Work required: Please copy out the following records line for line, with no changes.
Begin Material provided
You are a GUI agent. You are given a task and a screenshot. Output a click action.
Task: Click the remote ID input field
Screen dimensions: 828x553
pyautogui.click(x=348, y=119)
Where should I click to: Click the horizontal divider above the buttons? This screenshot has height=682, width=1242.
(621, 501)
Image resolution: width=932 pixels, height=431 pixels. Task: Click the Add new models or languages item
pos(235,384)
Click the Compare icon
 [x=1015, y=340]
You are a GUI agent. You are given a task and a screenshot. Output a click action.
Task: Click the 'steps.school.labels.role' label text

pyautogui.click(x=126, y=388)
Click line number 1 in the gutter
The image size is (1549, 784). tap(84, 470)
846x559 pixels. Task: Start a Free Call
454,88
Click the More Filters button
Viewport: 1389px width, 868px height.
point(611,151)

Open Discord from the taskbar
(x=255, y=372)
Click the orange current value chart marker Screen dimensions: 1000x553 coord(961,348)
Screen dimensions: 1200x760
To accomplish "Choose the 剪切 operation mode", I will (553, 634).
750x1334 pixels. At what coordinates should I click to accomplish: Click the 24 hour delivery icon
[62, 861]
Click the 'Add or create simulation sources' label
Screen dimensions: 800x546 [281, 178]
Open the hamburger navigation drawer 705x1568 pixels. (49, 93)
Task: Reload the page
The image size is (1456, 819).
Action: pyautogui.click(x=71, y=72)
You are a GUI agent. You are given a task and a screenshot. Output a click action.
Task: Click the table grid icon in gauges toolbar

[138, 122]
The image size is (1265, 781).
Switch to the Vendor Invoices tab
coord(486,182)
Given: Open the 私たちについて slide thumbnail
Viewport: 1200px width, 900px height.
End Material provided
Worked answer:
You are a GUI agent. You are given a task and a screenshot. Output a click action.
Task: Click the remote ID input field
Screen dimensions: 828x553
pyautogui.click(x=348, y=119)
Where should I click to: Click the horizontal divider above the buttons? This screenshot has height=682, width=1242.
(621, 501)
Image resolution: width=932 pixels, height=431 pixels. Task: Click the Add new models or languages item
pos(235,384)
Click the Compare icon
 [x=1015, y=340]
You are a GUI agent. You are given a task and a screenshot. Output a click action.
Task: Click the 'steps.school.labels.role' label text

pyautogui.click(x=126, y=388)
Click line number 1 in the gutter
The image size is (1549, 784). tap(84, 470)
846x559 pixels. Task: Start a Free Call
454,88
Click the More Filters button
Viewport: 1389px width, 868px height.
point(611,151)

Open Discord from the taskbar
(x=255, y=372)
Click the orange current value chart marker Screen dimensions: 1000x553 coord(961,348)
Screen dimensions: 1200x760
To accomplish "Choose the 剪切 operation mode", I will (553, 634).
750x1334 pixels. At what coordinates should I click to accomplish: Click the 24 hour delivery icon
[62, 861]
Click the 'Add or create simulation sources' label
Screen dimensions: 800x546 [281, 178]
Open the hamburger navigation drawer 705x1568 pixels. (49, 93)
Task: Reload the page
The image size is (1456, 819).
Action: pyautogui.click(x=71, y=72)
You are a GUI agent. You are given a task and a screenshot. Output a click action.
Task: Click the table grid icon in gauges toolbar

[138, 122]
The image size is (1265, 781).
Switch to the Vendor Invoices tab
coord(486,182)
Given: Open the 私たちについて slide thumbnail
Viewport: 1200px width, 900px height.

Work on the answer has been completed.